▶ What you are asked to do
Can you write out the records below again, replacing "GUI agent" with "interface agent" everywhere it occurs and leaving everything else unchanged?

▶ Input rows
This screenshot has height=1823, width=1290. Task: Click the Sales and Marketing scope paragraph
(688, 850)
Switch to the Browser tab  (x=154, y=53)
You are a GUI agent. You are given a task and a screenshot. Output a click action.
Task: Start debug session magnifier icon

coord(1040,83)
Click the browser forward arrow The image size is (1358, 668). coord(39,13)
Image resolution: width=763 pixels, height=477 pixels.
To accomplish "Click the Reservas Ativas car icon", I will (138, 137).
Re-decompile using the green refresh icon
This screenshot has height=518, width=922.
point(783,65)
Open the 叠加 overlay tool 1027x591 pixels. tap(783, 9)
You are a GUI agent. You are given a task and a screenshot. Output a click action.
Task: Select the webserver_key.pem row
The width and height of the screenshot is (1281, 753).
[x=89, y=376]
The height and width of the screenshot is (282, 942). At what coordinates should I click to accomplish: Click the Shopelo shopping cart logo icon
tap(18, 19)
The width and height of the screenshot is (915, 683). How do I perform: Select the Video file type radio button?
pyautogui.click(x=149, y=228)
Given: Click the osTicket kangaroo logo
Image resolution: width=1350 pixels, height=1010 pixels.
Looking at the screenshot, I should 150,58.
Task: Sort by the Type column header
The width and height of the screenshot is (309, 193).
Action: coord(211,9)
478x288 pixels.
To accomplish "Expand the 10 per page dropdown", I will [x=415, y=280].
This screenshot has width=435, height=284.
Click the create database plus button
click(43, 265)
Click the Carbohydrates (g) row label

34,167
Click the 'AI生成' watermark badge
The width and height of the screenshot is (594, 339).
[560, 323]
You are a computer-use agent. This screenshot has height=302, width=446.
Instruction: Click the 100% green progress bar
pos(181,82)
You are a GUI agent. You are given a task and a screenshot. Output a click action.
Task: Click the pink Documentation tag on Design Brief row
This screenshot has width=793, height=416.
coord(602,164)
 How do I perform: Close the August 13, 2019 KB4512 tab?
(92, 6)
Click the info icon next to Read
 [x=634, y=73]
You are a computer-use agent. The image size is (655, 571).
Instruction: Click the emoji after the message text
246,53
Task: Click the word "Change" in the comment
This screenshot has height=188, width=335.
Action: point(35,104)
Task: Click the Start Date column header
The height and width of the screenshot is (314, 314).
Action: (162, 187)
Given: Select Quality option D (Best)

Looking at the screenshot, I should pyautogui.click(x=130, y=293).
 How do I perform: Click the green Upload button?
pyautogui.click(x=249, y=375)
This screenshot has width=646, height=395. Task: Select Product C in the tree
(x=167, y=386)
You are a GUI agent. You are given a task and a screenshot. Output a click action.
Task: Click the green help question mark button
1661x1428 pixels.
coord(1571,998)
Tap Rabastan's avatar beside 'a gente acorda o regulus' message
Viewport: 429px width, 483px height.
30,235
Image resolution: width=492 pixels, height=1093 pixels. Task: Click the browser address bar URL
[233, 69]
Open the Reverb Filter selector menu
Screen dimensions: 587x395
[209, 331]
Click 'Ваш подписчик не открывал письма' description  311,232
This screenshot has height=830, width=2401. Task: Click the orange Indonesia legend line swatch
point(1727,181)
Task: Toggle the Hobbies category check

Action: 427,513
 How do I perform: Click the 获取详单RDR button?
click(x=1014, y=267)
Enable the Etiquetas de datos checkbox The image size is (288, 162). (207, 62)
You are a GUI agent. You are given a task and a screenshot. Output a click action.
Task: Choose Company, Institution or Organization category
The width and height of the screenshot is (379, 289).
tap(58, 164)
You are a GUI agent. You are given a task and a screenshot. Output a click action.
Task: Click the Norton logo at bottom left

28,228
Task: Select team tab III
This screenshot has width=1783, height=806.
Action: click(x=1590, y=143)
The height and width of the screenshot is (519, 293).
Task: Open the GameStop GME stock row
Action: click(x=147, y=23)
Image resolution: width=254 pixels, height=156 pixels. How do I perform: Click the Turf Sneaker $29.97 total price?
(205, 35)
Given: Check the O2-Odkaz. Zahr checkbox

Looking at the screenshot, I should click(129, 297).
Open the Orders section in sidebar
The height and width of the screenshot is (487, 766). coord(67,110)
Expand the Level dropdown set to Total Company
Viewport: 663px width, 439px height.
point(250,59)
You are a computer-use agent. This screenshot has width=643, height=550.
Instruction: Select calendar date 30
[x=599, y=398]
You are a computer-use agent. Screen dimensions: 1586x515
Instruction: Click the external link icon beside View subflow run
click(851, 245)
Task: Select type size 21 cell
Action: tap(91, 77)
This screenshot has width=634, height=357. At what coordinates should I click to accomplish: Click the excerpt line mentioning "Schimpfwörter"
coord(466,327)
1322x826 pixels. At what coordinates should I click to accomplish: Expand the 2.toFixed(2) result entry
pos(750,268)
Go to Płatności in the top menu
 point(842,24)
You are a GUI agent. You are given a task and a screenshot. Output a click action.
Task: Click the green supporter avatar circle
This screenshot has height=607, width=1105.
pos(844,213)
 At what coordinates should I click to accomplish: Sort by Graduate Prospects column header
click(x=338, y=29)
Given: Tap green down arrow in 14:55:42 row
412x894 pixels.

▶ The output
This screenshot has height=1823, width=1290. Task: Click the Sales and Marketing scope paragraph
(688, 850)
Switch to the Browser tab  (x=154, y=53)
You are a interface agent. You are given a task and a screenshot. Output a click action.
Task: Start debug session magnifier icon

coord(1040,83)
Click the browser forward arrow The image size is (1358, 668). coord(39,13)
Image resolution: width=763 pixels, height=477 pixels.
To accomplish "Click the Reservas Ativas car icon", I will (138, 137).
Re-decompile using the green refresh icon
This screenshot has height=518, width=922.
point(783,65)
Open the 叠加 overlay tool 1027x591 pixels. tap(783, 9)
You are a interface agent. You are given a task and a screenshot. Output a click action.
Task: Select the webserver_key.pem row
The width and height of the screenshot is (1281, 753).
[x=89, y=376]
The height and width of the screenshot is (282, 942). At what coordinates should I click to accomplish: Click the Shopelo shopping cart logo icon
tap(18, 19)
The width and height of the screenshot is (915, 683). How do I perform: Select the Video file type radio button?
pyautogui.click(x=149, y=228)
Given: Click the osTicket kangaroo logo
Image resolution: width=1350 pixels, height=1010 pixels.
Looking at the screenshot, I should 150,58.
Task: Sort by the Type column header
The width and height of the screenshot is (309, 193).
Action: coord(211,9)
478x288 pixels.
To accomplish "Expand the 10 per page dropdown", I will [x=415, y=280].
This screenshot has width=435, height=284.
Click the create database plus button
click(43, 265)
Click the Carbohydrates (g) row label

34,167
Click the 'AI生成' watermark badge
The width and height of the screenshot is (594, 339).
[560, 323]
You are a computer-use agent. This screenshot has height=302, width=446.
Instruction: Click the 100% green progress bar
pos(181,82)
You are a interface agent. You are given a task and a screenshot. Output a click action.
Task: Click the pink Documentation tag on Design Brief row
This screenshot has width=793, height=416.
coord(602,164)
 How do I perform: Close the August 13, 2019 KB4512 tab?
(92, 6)
Click the info icon next to Read
 [x=634, y=73]
You are a computer-use agent. The image size is (655, 571).
Instruction: Click the emoji after the message text
246,53
Task: Click the word "Change" in the comment
This screenshot has height=188, width=335.
Action: point(35,104)
Task: Click the Start Date column header
The height and width of the screenshot is (314, 314).
Action: (162, 187)
Given: Select Quality option D (Best)

Looking at the screenshot, I should pyautogui.click(x=130, y=293).
 How do I perform: Click the green Upload button?
pyautogui.click(x=249, y=375)
This screenshot has width=646, height=395. Task: Select Product C in the tree
(x=167, y=386)
You are a interface agent. You are given a task and a screenshot. Output a click action.
Task: Click the green help question mark button
1661x1428 pixels.
coord(1571,998)
Tap Rabastan's avatar beside 'a gente acorda o regulus' message
Viewport: 429px width, 483px height.
30,235
Image resolution: width=492 pixels, height=1093 pixels. Task: Click the browser address bar URL
[233, 69]
Open the Reverb Filter selector menu
Screen dimensions: 587x395
[209, 331]
Click 'Ваш подписчик не открывал письма' description  311,232
This screenshot has height=830, width=2401. Task: Click the orange Indonesia legend line swatch
point(1727,181)
Task: Toggle the Hobbies category check

Action: 427,513
 How do I perform: Click the 获取详单RDR button?
click(x=1014, y=267)
Enable the Etiquetas de datos checkbox The image size is (288, 162). (207, 62)
You are a interface agent. You are given a task and a screenshot. Output a click action.
Task: Choose Company, Institution or Organization category
The width and height of the screenshot is (379, 289).
tap(58, 164)
You are a interface agent. You are given a task and a screenshot. Output a click action.
Task: Click the Norton logo at bottom left

28,228
Task: Select team tab III
This screenshot has width=1783, height=806.
Action: click(x=1590, y=143)
The height and width of the screenshot is (519, 293).
Task: Open the GameStop GME stock row
Action: click(x=147, y=23)
Image resolution: width=254 pixels, height=156 pixels. How do I perform: Click the Turf Sneaker $29.97 total price?
(205, 35)
Given: Check the O2-Odkaz. Zahr checkbox

Looking at the screenshot, I should click(129, 297).
Open the Orders section in sidebar
The height and width of the screenshot is (487, 766). coord(67,110)
Expand the Level dropdown set to Total Company
Viewport: 663px width, 439px height.
point(250,59)
You are a computer-use agent. This screenshot has width=643, height=550.
Instruction: Select calendar date 30
[x=599, y=398]
You are a computer-use agent. Screen dimensions: 1586x515
Instruction: Click the external link icon beside View subflow run
click(851, 245)
Task: Select type size 21 cell
Action: tap(91, 77)
This screenshot has width=634, height=357. At what coordinates should I click to accomplish: Click the excerpt line mentioning "Schimpfwörter"
coord(466,327)
1322x826 pixels. At what coordinates should I click to accomplish: Expand the 2.toFixed(2) result entry
pos(750,268)
Go to Płatności in the top menu
 point(842,24)
You are a interface agent. You are given a task and a screenshot. Output a click action.
Task: Click the green supporter avatar circle
This screenshot has height=607, width=1105.
pos(844,213)
 At what coordinates should I click to accomplish: Sort by Graduate Prospects column header
click(x=338, y=29)
Given: Tap green down arrow in 14:55:42 row
412x894 pixels.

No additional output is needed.